Sin embargo, “cuando no son tan severas son más difíciles de detectar” debido a que a veces “las respuestas son inconsistentes”.

Según la OMS, 360 millones de personas en todo el mundo padecen pérdida de audición discapacitante, de las cuales 32 millones son niños.

El 60% de los casos presentados en los niños se deben a causas prevenibles, señala la entidad.

Detección 

Muchas personas pasan su vida sin saber que tienen problemas auditivos, “o no se dieron cuenta hasta cuando estaban más grandes”.

La OMS establece que alguien sufre pérdida de audición “cuando no es capaz de oír tan bien como una persona cuyo sentido del oído es normal, es decir, cuyo umbral de audición en ambos oídos es igual o superior a 25 dB”.

La forma de evidenciar una falla auditiva, según Trejos, “no solo es en el trastorno del lenguaje, sino que no llevan el proceso normal de desarrollo. Uno espera que a cierto tiempo diga algunas palabras y no es así o en algunos casos son pronunciadas mal”.

Mercado 

Sobre los audífonos que se ven en el mercado señaló que “son muy básicos”.

“La prescripción que uno hace en los audífonos tiene en cuenta varios parámetros, el principal es saber el nivel de pérdida que tiene el paciente”.

Dependiendo de eso, “se hace la programación, mientras que con los que no se les controla el volumen se puede hacer un daño aún mayor”, indicó.

En los países en desarrollo, según la OMS, los niños con pérdida de audición y sordera “rara vez son escolarizados”.

Los fabricantes de estas soluciones tecnológicas segmentan la población pediátrica en tres grupos: bebés, niños en edad escolar y los adolescentes.

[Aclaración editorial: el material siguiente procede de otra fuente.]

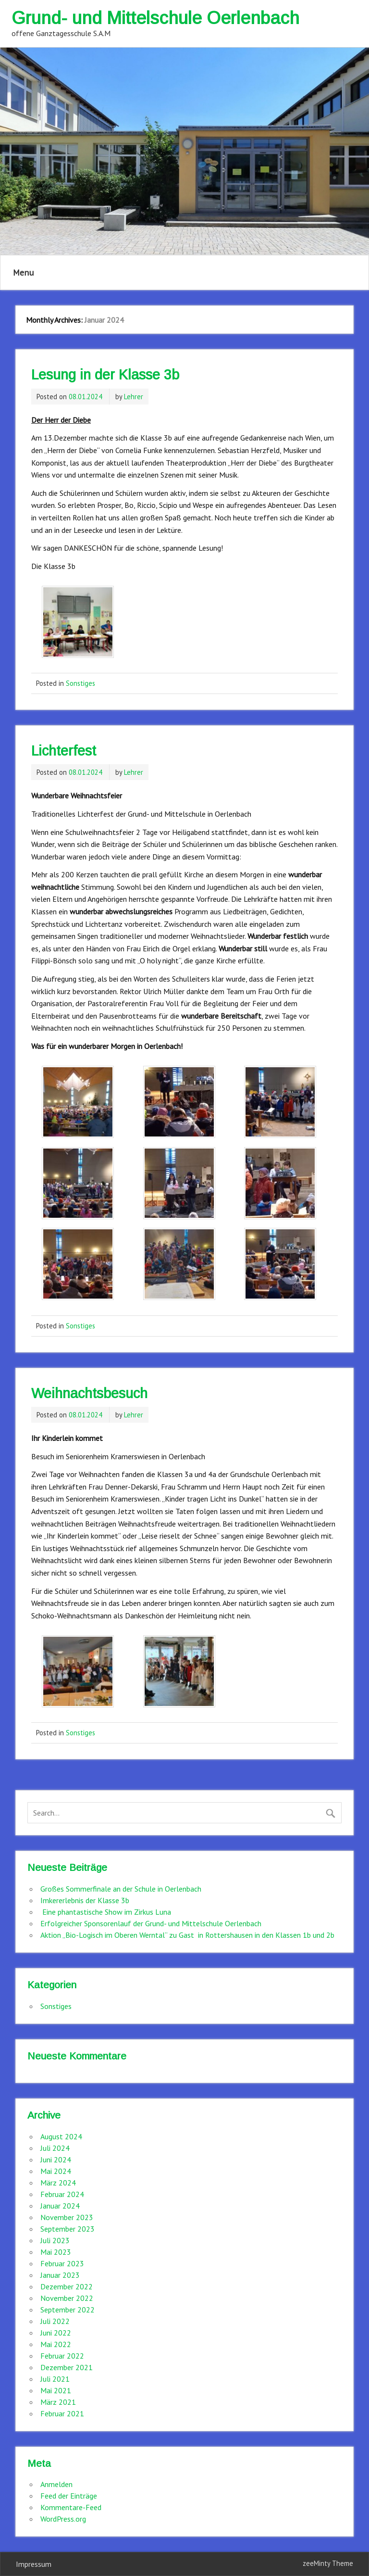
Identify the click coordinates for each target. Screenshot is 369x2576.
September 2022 (67, 2309)
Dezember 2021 (66, 2367)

“En cada segmento se tiene una solución dependiendo de las demandas. Un niño en edad escolar no necesita lo mismo que un adulto, es por ello que los audífonos tienen que venir debidamente ajustados”.

Las ayudas tecnológicas auditivas en las aulas de clases son importantes. Por ejemplo, el sistema Roger Inspiro, el cual permite “un acceso claro del estudiante a la voz del profesor, especialmente en situaciones de ruido y a distancia”.

Consiste del audífono y un micrófono inalámbrico  que portará el profesor, el cual “permite que los estudiantes comprendan y participen plenamente en las conversaciones”, describió la audióloga.

Sin embargo, la OMS es clara en decir que no todos tienen acceso a estas tecnologías, y si fuera así “en todo el mundo, muchas personas que sufren pérdida de audición se beneficiarían del acceso a audífonos e implantes cocleares asequibles y adecuadamente adaptados, así como a servicios de seguimiento”.